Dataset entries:
-*-*-

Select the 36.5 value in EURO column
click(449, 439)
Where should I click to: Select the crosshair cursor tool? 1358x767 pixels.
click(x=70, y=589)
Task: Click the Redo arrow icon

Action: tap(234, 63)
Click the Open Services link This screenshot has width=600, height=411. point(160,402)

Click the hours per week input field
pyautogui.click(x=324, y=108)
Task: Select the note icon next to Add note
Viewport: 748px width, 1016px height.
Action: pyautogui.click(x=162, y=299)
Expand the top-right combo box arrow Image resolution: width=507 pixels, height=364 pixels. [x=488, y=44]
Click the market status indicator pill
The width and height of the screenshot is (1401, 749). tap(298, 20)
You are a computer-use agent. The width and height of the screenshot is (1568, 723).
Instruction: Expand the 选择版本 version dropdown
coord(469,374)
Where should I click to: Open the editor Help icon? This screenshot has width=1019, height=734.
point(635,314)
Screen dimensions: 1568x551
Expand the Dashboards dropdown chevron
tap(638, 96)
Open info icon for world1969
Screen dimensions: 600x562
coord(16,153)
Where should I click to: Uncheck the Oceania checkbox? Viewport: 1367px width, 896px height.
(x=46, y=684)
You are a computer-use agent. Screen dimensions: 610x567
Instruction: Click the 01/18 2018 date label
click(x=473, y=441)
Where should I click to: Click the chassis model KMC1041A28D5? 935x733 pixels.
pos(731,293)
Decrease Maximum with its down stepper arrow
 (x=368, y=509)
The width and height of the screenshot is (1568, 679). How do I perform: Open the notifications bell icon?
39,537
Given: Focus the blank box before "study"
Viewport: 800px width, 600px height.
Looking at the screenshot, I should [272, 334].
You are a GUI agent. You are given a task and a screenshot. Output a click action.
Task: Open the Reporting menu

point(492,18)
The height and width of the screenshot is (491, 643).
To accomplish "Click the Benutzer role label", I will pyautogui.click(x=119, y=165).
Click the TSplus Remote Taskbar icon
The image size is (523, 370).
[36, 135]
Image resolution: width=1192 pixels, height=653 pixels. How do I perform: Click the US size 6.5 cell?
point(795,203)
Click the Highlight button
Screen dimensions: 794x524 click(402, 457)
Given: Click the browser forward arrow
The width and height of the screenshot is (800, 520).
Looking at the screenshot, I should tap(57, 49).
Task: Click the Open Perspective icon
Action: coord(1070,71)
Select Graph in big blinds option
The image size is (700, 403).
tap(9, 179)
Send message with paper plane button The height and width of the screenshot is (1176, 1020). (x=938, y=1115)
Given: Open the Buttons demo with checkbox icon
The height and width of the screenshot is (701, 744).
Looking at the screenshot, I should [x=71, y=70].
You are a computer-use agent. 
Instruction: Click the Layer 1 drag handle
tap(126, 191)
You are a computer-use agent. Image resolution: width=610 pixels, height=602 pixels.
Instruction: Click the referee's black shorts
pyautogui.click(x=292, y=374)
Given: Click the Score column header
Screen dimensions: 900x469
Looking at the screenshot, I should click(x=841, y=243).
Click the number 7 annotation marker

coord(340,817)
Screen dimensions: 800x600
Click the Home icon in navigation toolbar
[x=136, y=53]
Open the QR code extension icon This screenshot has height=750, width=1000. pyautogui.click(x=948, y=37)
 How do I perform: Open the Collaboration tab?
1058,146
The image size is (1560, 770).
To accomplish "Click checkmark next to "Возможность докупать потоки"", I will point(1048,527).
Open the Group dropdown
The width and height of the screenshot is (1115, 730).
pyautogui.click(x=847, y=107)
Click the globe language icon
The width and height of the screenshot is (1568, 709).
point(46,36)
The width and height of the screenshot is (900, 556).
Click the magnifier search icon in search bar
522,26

-*-*-

**Brief:**
The records must be given again in full, exactly as shown.

**Task answer:**
Select the 36.5 value in EURO column
click(449, 439)
Where should I click to: Select the crosshair cursor tool? 1358x767 pixels.
click(x=70, y=589)
Task: Click the Redo arrow icon

Action: tap(234, 63)
Click the Open Services link This screenshot has width=600, height=411. point(160,402)

Click the hours per week input field
pyautogui.click(x=324, y=108)
Task: Select the note icon next to Add note
Viewport: 748px width, 1016px height.
Action: pyautogui.click(x=162, y=299)
Expand the top-right combo box arrow Image resolution: width=507 pixels, height=364 pixels. [x=488, y=44]
Click the market status indicator pill
The width and height of the screenshot is (1401, 749). tap(298, 20)
You are a computer-use agent. The width and height of the screenshot is (1568, 723).
Instruction: Expand the 选择版本 version dropdown
coord(469,374)
Where should I click to: Open the editor Help icon? This screenshot has width=1019, height=734.
point(635,314)
Screen dimensions: 1568x551
Expand the Dashboards dropdown chevron
tap(638, 96)
Open info icon for world1969
Screen dimensions: 600x562
coord(16,153)
Where should I click to: Uncheck the Oceania checkbox? Viewport: 1367px width, 896px height.
(x=46, y=684)
You are a computer-use agent. Screen dimensions: 610x567
Instruction: Click the 01/18 2018 date label
click(x=473, y=441)
Where should I click to: Click the chassis model KMC1041A28D5? 935x733 pixels.
pos(731,293)
Decrease Maximum with its down stepper arrow
 (x=368, y=509)
The width and height of the screenshot is (1568, 679). How do I perform: Open the notifications bell icon?
39,537
Given: Focus the blank box before "study"
Viewport: 800px width, 600px height.
Looking at the screenshot, I should [272, 334].
You are a GUI agent. You are given a task and a screenshot. Output a click action.
Task: Open the Reporting menu

point(492,18)
The height and width of the screenshot is (491, 643).
To accomplish "Click the Benutzer role label", I will pyautogui.click(x=119, y=165).
Click the TSplus Remote Taskbar icon
The image size is (523, 370).
[36, 135]
Image resolution: width=1192 pixels, height=653 pixels. How do I perform: Click the US size 6.5 cell?
point(795,203)
Click the Highlight button
Screen dimensions: 794x524 click(402, 457)
Given: Click the browser forward arrow
The width and height of the screenshot is (800, 520).
Looking at the screenshot, I should tap(57, 49).
Task: Click the Open Perspective icon
Action: coord(1070,71)
Select Graph in big blinds option
The image size is (700, 403).
tap(9, 179)
Send message with paper plane button The height and width of the screenshot is (1176, 1020). (x=938, y=1115)
Given: Open the Buttons demo with checkbox icon
The height and width of the screenshot is (701, 744).
Looking at the screenshot, I should [x=71, y=70].
You are a computer-use agent. 
Instruction: Click the Layer 1 drag handle
tap(126, 191)
You are a computer-use agent. Image resolution: width=610 pixels, height=602 pixels.
Instruction: Click the referee's black shorts
pyautogui.click(x=292, y=374)
Given: Click the Score column header
Screen dimensions: 900x469
Looking at the screenshot, I should click(x=841, y=243).
Click the number 7 annotation marker

coord(340,817)
Screen dimensions: 800x600
Click the Home icon in navigation toolbar
[x=136, y=53]
Open the QR code extension icon This screenshot has height=750, width=1000. pyautogui.click(x=948, y=37)
 How do I perform: Open the Collaboration tab?
1058,146
The image size is (1560, 770).
To accomplish "Click checkmark next to "Возможность докупать потоки"", I will point(1048,527).
Open the Group dropdown
The width and height of the screenshot is (1115, 730).
pyautogui.click(x=847, y=107)
Click the globe language icon
The width and height of the screenshot is (1568, 709).
point(46,36)
The width and height of the screenshot is (900, 556).
Click the magnifier search icon in search bar
522,26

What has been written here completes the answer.